To work out what the equilibrium composition is then you would minimise the energy density with respect to the relative compositions, subject to the various conservation laws (charge, baryon number etc.) In turn, the result of this calculation will depend on the density of the gas and its temperature.
In the solar core it turns out the current composition is very far from the equilibrium composition that would minimise the energy density. A much lower energy density can be achieved by turning the hydrogen into helium and then in fact into heavier elements all the way up to iron. Whether an equilibrium can be reached on an interesting timescale then depends on the nuclear physics of the situation - it turns out that for the Sun, the equilibrium composition cannot be reached and even turning hydrogen into helium takes 10 billion years.

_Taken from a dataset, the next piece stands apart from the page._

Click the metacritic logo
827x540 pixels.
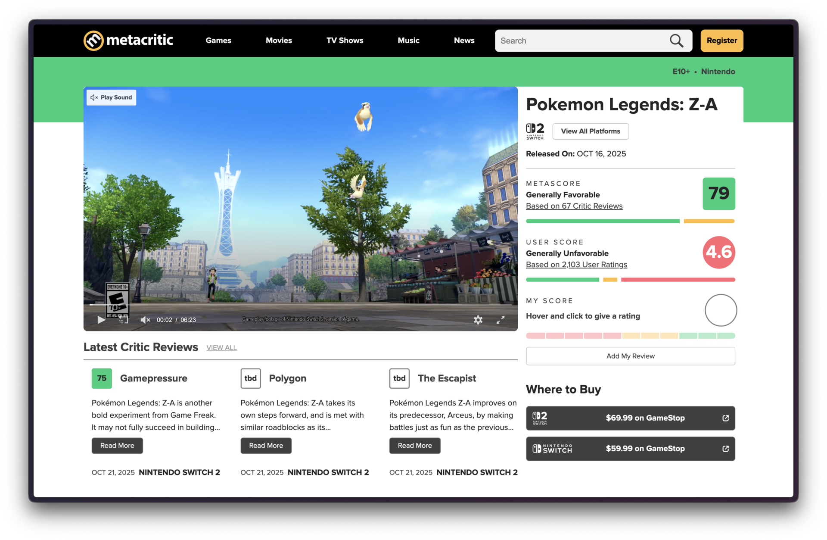[x=128, y=40]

Nevertheless, the possibility is there and is dramatically realised when a massive C/O white dwarf (the Sun will become a C/O white dwarf) turns most of its nuclei into iron-peak elements in a type Ia supernova explosion.

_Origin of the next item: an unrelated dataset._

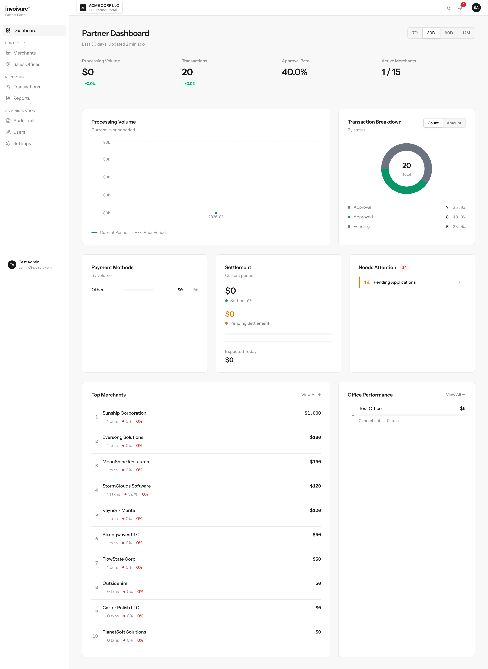
Task: Select Dashboard in the sidebar
Action: point(25,30)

In neutron stars, the bulk of the object is a fluid containing neutrons, electrons and protons.
$$ u = u_n + u_p + u_e$$
At densities of $\sim 10^{17}$ kg/m$^3$, the equilibrium composition is such that there are mostly neutrons with about a 1% contribution from protons and electrons (that is why they are called neutron stars).
So the key question is whether there is an alternative composition (perhaps at higher densities) that this can turn into on a slow(ish) timescale which has a lower energy density.
The answer to the first part is yes; the answer to the second part is sort-of, but not comparable with the solar nuclear timescale.
There are various types of exotic matter that might be created at higher densities. These include the production of muons, the production of hyperons or a change to a quark phase if quarks have asymptotic freedom at very high densities. All of these are likely to take place very quickly (even the muon production which is moderated by the weak force). Thus the neutron star is essentially born that way. Once the neutrons become completely degenerate then neutron star cooling does not lead to a change in pressure or density, so the composition would essentially be fixed: almost.
There are however composition changes that take place that do result in a more continuous output of energy. The early lives of neutron stars the first (100,000 years or so) are dominated by neutrino cooling. These arise from weak interactions turning neutrons into protons and vice versa. The energy driving these net endothermic reactions comes from the residual heat in the almost degenerate gases as the neutron star settles to its equilibrium composition. There is significant escape of energy in the form of roughly thermal neutrinos and the luminosities can be quite considerable. For instance the modified URCA process gives neutrino luminosities of around a million solar luminosities for a young neutron star, declining to about a solar luminosity after 100,000 years.
The energy density can also be lowered by the formation of Cooper pairs in the degenerate neutron and proton gases. Superfluid pairing occurs at a critical temperature that depends on the density. Since the interior of a neutron star is roughly isothermal, but has a range of densities, this phase change occurs at different times at different radii within the neutron star and releases about 1 MeV per pair of energy in the form of neutrinos. It is likely that this phenomenon too is fairly brief, perhaps only occurring within the first 10,000 years or so of the life of a neutron star.
There are however, no fusion reactions. Sticking baryons together at this point will not lower the energy density of the gas.